Completed just 13 weeks before the Japanese capitulation, PCE 886 saw duty as a weather station ship in the Philippine Islands. After World War II ended, she continued to serve in the Philippines until she was transferred to Pearl Harbor in 1947. The patrol escort provided her weather data collection services in the Hawaiian area until August 1948 when she was reassigned to American Samoa. She plied Samoan waters for the next 14 months, carrying passengers and mail between the various islands of the group. In October of 1949, PCE 886 returned to the United States at Bremerton, Wash., and began preparations for deactivation. On 30 December 1949, the submarine chaser was decommissioned and berthed with the Astoria Group, Pacific Reserve Fleet.
The expansion of the active fleet after the outbreak of hostilities in Korea in June 1950 brought her out of reserve. On 7 September 1950, she was recommissioned as an amphibious control vessel, PCEC 886. Following a lengthy period of training out of San Diego, she arrived in Japan in March 1951. For the next seven months, she provided various services in support of UN ground forces in Korea. Her duties included patrol and escort missions as well as participation in several amphibious demonstrations designed to draw enemy troops away from actual points of attack. The submarine chaser concluded that deployment in October and, in November, entered the Hunters Point Naval Shipyard for overhaul.

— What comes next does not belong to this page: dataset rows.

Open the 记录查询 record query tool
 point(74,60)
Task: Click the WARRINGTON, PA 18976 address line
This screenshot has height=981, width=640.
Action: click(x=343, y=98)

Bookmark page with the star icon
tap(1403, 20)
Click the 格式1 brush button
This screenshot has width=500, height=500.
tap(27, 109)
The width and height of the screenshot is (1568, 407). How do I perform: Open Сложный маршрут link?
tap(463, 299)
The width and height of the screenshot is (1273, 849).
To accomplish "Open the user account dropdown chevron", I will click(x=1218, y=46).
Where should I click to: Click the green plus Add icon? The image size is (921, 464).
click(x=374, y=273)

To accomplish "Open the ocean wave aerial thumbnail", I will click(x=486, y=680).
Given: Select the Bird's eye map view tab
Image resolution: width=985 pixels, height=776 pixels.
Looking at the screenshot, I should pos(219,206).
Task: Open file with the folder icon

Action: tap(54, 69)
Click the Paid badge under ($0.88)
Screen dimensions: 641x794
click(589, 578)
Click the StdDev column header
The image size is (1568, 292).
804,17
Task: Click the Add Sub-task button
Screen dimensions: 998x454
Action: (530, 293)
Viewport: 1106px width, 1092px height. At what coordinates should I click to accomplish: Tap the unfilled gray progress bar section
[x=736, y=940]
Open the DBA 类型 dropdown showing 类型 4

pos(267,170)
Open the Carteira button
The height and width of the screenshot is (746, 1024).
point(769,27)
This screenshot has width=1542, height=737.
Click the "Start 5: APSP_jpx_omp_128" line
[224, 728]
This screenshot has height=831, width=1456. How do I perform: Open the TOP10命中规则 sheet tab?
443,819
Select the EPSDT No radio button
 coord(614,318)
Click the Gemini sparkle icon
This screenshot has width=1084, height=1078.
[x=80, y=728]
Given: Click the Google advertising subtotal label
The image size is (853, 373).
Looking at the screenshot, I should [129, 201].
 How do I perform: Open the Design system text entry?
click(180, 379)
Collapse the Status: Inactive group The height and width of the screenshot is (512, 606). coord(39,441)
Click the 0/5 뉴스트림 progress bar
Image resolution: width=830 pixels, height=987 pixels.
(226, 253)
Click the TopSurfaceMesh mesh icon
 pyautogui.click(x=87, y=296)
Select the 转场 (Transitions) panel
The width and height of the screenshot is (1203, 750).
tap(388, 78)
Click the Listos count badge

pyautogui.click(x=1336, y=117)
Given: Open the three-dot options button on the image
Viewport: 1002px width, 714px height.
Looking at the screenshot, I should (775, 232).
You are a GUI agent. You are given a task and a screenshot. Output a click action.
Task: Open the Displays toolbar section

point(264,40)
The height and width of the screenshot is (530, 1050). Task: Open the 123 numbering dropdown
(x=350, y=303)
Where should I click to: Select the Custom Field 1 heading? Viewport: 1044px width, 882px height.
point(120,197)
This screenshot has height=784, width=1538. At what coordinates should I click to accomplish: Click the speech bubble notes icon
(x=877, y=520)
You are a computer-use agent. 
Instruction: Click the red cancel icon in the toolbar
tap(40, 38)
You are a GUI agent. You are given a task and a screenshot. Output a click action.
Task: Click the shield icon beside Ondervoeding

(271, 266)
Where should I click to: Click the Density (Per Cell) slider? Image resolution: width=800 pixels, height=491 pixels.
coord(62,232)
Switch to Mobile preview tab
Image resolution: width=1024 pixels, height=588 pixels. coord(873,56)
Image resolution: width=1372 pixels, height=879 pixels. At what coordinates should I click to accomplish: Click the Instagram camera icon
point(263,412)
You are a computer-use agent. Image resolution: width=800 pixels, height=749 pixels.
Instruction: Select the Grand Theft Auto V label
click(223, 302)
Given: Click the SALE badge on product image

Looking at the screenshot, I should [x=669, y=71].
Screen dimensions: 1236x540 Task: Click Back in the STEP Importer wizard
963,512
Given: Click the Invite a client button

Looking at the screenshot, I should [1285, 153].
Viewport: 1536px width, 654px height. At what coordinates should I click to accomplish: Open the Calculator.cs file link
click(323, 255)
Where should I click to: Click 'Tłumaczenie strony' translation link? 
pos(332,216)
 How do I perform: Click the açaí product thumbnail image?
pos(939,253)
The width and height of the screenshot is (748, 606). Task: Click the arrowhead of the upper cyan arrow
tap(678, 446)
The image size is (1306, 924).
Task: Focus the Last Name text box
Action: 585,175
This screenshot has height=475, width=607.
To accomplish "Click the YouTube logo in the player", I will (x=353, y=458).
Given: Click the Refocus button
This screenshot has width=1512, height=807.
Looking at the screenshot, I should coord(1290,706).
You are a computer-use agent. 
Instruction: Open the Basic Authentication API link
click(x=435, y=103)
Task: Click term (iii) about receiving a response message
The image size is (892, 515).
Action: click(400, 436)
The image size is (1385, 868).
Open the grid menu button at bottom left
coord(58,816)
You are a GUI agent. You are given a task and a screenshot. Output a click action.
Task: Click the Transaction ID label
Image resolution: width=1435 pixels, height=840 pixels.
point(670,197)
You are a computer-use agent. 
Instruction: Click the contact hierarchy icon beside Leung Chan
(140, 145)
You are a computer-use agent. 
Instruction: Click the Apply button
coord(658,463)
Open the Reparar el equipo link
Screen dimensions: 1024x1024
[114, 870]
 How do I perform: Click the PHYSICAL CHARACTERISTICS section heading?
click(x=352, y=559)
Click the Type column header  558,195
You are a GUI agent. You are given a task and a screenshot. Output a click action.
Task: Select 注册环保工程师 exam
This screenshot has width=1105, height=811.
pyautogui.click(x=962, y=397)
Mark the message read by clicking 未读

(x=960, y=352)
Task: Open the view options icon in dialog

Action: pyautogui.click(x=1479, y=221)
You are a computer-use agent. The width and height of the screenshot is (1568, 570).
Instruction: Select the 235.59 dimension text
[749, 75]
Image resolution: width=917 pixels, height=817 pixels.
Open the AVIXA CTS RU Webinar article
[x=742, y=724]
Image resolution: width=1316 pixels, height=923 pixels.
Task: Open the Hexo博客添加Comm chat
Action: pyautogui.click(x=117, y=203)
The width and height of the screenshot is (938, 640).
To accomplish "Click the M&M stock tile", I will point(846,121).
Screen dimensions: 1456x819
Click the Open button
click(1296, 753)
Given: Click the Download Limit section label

After refresher training out of San Diego she headed back to Korea in June 1952. The ship participated in the amphibious feint at Kojo, near Wonsan, on 15 October, a large scale subterfuge which attempted to draw off communist troops from their offensive which was nearing Seoul. PCEC 886 continued to perform training, patrol, and escort missions as well.
Returning to the United States in March 1953, PCEC 886 was decommissioned in August of that year, shortly after Korean hostilities ended. She was berthed with the Pacific Reserve Fleet at Astoria, Oreg., where she remained for eight years. During that time, the submarine chaser was named Banning on 15 February 1956 and simultaneously resumed her original designation, PCE 886. Her name was struck from the Navy list on 1 May 1961. In July 1961 she was turned over to the Hood River Port Commission, Hood River, Ore., for use as a memorial. She remained at Hood River until 1969, when she was returned to the Navy and sold to the Cummings Boat Co. of Tacoma, Wash., which in turn resold her for commercial use under the name Growler.
Banning earned two battle stars for her service during the Korean conflict as PCEC 886.